** Opening DATA SUPPLIED block **
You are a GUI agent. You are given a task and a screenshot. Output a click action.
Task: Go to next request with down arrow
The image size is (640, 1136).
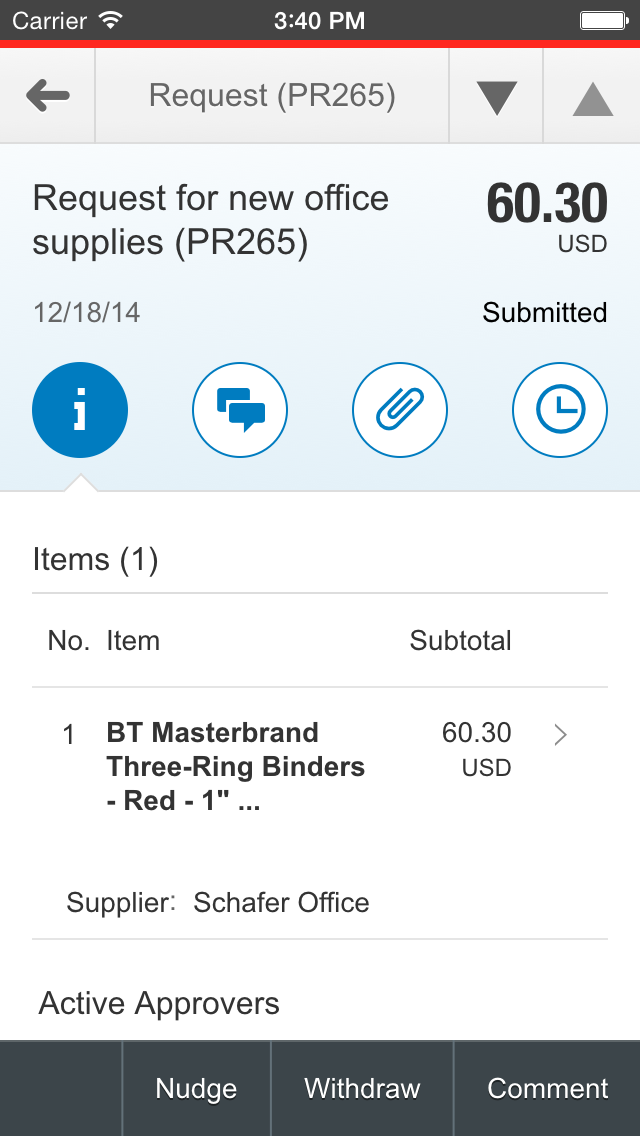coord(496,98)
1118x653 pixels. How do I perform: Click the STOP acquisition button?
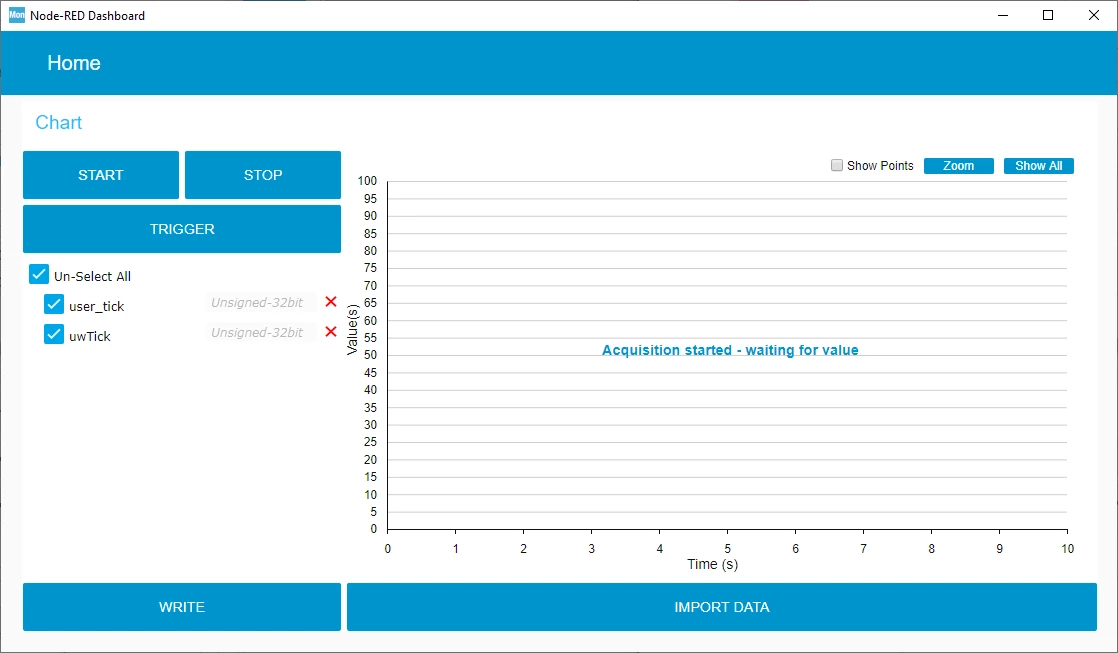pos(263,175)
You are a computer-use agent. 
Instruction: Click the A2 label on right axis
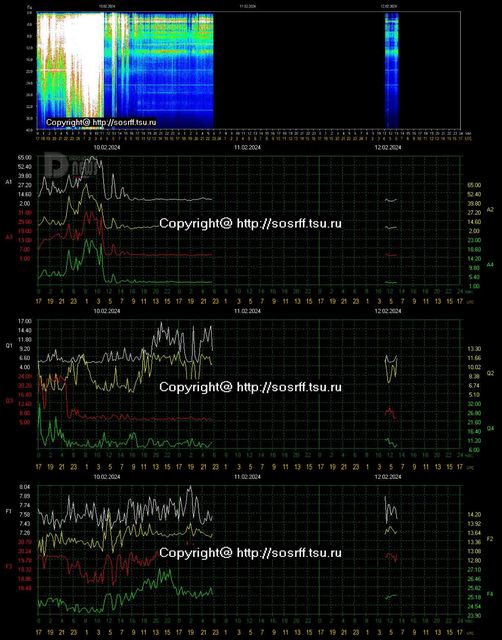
** Closing DATA SUPPLIED block **
◆ WORK TASK ◆
The material above must be set down word for word, with no picture carried over.

◆ OUTPUT OF THE TASK ◆
You are a GUI agent. You are given a task and a screenshot. Output a click action.
Task: Go to next request with down arrow
The image size is (640, 1136).
coord(496,98)
1118x653 pixels. How do I perform: Click the STOP acquisition button?
pos(263,175)
You are a computer-use agent. 
Instruction: Click the A2 label on right axis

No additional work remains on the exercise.